What to produce: Once the line containing "Task: Click the 订单号 column header" is found in the records below, return it and each following line exactly, up to and including the line containing "Click First TP/SL", and nothing else.

Source records:
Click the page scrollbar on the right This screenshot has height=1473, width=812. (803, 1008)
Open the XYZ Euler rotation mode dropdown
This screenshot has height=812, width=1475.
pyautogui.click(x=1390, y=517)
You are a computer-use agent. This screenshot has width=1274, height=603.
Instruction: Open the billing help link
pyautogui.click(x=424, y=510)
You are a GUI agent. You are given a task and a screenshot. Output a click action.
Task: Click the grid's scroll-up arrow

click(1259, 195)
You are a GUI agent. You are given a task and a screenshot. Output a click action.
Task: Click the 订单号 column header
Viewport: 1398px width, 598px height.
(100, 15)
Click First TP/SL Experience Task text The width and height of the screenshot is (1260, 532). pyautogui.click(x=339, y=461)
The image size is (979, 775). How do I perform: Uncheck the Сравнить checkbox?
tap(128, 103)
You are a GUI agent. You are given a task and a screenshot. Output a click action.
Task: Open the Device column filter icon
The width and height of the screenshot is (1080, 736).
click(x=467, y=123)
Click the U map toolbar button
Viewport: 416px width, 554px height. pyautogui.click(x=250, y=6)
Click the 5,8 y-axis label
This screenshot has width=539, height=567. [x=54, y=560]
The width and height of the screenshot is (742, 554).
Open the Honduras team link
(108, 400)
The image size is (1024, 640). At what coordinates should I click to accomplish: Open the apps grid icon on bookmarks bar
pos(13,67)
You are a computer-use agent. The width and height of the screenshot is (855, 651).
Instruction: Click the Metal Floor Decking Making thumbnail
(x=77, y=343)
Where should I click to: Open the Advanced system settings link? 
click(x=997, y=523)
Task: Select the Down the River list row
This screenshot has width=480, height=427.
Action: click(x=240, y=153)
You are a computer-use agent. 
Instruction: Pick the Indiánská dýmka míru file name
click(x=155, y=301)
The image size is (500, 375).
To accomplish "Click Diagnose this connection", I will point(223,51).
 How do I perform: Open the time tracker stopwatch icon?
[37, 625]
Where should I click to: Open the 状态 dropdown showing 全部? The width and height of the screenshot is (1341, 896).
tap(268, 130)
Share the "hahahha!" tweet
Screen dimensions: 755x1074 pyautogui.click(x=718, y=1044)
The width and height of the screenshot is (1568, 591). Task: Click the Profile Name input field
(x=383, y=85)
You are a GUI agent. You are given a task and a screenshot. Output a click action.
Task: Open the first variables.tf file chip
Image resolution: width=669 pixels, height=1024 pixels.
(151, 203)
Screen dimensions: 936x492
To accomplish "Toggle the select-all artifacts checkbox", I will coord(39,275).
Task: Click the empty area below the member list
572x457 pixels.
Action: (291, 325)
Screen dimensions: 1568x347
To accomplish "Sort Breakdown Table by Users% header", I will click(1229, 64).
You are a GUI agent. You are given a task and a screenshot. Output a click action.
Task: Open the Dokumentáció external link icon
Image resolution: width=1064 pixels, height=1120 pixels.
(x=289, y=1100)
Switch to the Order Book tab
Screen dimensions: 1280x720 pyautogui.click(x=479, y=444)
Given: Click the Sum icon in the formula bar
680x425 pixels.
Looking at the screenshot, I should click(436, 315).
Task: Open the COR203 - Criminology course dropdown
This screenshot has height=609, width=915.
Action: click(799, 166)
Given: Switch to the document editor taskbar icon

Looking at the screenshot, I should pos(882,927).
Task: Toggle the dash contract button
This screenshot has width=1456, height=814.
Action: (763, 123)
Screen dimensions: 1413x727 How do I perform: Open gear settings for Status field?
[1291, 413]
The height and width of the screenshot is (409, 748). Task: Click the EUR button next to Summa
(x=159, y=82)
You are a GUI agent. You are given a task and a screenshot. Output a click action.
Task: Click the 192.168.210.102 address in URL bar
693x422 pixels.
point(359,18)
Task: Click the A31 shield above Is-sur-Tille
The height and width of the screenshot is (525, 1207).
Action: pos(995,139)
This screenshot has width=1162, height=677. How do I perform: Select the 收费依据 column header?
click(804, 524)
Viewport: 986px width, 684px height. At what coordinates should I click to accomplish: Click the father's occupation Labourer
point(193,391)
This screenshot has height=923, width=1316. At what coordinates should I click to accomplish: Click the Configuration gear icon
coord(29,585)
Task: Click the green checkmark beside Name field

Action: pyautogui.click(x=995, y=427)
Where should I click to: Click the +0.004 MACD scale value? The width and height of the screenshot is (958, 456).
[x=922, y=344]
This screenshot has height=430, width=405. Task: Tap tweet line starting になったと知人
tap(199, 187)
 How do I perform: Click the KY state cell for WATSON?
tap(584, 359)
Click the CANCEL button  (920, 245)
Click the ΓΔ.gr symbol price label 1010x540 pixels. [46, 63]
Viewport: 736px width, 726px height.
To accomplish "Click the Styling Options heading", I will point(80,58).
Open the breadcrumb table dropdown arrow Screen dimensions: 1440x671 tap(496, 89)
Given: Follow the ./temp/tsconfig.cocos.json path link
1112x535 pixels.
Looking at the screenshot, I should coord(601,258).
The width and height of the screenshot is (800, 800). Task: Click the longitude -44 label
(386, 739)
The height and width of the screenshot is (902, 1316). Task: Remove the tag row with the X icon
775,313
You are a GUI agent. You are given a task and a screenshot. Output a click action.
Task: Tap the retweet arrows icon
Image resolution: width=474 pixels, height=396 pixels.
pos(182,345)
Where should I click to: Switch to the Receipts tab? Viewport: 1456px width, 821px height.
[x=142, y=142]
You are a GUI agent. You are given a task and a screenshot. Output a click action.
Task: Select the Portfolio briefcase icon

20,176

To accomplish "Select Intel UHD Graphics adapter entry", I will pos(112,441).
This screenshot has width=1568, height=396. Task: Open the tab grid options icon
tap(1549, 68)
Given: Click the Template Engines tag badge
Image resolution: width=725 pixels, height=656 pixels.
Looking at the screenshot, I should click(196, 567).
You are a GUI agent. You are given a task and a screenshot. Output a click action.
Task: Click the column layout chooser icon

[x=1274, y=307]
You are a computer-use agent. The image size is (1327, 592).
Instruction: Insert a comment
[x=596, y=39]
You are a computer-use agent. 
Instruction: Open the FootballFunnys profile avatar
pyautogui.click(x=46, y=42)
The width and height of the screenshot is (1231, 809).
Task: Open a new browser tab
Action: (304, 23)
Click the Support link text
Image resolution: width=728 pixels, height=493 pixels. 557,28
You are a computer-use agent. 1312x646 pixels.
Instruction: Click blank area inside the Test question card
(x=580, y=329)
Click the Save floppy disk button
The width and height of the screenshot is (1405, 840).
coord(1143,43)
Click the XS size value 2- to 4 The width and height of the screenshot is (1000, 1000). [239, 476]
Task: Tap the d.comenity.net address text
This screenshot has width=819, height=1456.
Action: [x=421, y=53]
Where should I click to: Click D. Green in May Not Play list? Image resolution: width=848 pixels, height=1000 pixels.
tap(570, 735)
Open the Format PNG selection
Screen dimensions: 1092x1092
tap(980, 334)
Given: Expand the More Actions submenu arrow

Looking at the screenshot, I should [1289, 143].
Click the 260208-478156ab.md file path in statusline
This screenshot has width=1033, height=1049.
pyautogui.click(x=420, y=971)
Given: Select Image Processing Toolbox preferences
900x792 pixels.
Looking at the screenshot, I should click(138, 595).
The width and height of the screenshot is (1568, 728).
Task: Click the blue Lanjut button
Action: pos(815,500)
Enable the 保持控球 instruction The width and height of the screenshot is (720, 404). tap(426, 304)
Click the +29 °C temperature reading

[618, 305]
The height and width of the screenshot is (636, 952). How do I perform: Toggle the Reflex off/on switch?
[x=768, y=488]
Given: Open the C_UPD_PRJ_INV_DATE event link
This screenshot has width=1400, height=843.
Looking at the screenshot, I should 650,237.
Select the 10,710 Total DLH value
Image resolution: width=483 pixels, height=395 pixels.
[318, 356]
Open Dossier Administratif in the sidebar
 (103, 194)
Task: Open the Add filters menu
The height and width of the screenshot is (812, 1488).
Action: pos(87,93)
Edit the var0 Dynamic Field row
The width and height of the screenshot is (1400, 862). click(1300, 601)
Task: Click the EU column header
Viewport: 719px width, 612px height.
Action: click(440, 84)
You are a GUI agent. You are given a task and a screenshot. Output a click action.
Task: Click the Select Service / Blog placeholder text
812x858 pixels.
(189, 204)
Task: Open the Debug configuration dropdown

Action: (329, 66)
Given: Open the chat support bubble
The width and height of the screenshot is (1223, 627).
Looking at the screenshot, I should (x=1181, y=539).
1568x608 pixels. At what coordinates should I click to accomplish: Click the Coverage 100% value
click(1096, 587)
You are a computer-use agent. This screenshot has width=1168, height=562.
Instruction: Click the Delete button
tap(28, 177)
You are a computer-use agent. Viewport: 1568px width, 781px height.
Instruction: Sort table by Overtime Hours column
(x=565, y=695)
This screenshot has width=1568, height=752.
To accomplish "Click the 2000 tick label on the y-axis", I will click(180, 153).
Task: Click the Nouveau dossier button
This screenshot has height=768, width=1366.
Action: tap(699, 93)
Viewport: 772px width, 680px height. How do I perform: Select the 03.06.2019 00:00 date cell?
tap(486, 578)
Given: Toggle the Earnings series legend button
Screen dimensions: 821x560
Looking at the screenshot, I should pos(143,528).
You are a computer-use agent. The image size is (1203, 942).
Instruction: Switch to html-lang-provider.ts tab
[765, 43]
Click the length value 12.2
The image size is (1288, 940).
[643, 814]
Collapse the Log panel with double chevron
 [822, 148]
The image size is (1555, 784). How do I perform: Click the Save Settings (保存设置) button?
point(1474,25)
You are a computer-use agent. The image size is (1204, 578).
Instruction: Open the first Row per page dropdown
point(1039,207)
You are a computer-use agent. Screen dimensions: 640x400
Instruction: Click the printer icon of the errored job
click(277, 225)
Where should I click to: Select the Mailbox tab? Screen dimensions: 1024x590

Solution below:
Task: Click the 订单号 column header
Viewport: 1398px width, 598px height.
(100, 15)
Click First TP/SL Experience Task text The width and height of the screenshot is (1260, 532). pyautogui.click(x=339, y=461)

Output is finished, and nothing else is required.